REQUIREMENT
Copy each of the following items word for word, keeping every line in its original order.

+++ RECORDS PROVIDED +++

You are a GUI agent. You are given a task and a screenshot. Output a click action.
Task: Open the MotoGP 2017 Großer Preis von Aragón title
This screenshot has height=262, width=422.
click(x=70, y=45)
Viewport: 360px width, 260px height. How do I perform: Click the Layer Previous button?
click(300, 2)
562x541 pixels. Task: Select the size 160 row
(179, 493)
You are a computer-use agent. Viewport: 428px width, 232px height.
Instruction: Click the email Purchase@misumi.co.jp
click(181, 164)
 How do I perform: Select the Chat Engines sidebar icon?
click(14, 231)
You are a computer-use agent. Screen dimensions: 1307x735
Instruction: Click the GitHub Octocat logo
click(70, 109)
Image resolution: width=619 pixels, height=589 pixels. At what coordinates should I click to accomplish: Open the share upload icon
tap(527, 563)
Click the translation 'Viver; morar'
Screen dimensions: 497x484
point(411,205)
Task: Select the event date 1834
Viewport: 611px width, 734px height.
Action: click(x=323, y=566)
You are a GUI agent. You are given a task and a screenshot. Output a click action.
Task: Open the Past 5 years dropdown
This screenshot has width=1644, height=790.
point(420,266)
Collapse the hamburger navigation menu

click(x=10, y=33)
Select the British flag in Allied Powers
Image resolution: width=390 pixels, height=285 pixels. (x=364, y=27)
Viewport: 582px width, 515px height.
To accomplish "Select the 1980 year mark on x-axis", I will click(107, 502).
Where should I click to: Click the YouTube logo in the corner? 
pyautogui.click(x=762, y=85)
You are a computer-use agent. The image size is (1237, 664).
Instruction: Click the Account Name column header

+++

RESPONSE
You are a GUI agent. You are given a task and a screenshot. Output a click action.
Task: Open the MotoGP 2017 Großer Preis von Aragón title
This screenshot has height=262, width=422.
click(x=70, y=45)
Viewport: 360px width, 260px height. How do I perform: Click the Layer Previous button?
click(300, 2)
562x541 pixels. Task: Select the size 160 row
(179, 493)
You are a computer-use agent. Viewport: 428px width, 232px height.
Instruction: Click the email Purchase@misumi.co.jp
click(181, 164)
 How do I perform: Select the Chat Engines sidebar icon?
click(14, 231)
You are a computer-use agent. Screen dimensions: 1307x735
Instruction: Click the GitHub Octocat logo
click(70, 109)
Image resolution: width=619 pixels, height=589 pixels. At what coordinates should I click to accomplish: Open the share upload icon
tap(527, 563)
Click the translation 'Viver; morar'
Screen dimensions: 497x484
point(411,205)
Task: Select the event date 1834
Viewport: 611px width, 734px height.
Action: click(x=323, y=566)
You are a GUI agent. You are given a task and a screenshot. Output a click action.
Task: Open the Past 5 years dropdown
This screenshot has width=1644, height=790.
point(420,266)
Collapse the hamburger navigation menu

click(x=10, y=33)
Select the British flag in Allied Powers
Image resolution: width=390 pixels, height=285 pixels. (x=364, y=27)
Viewport: 582px width, 515px height.
To accomplish "Select the 1980 year mark on x-axis", I will click(107, 502).
Where should I click to: Click the YouTube logo in the corner? 
pyautogui.click(x=762, y=85)
You are a computer-use agent. The image size is (1237, 664).
Instruction: Click the Account Name column header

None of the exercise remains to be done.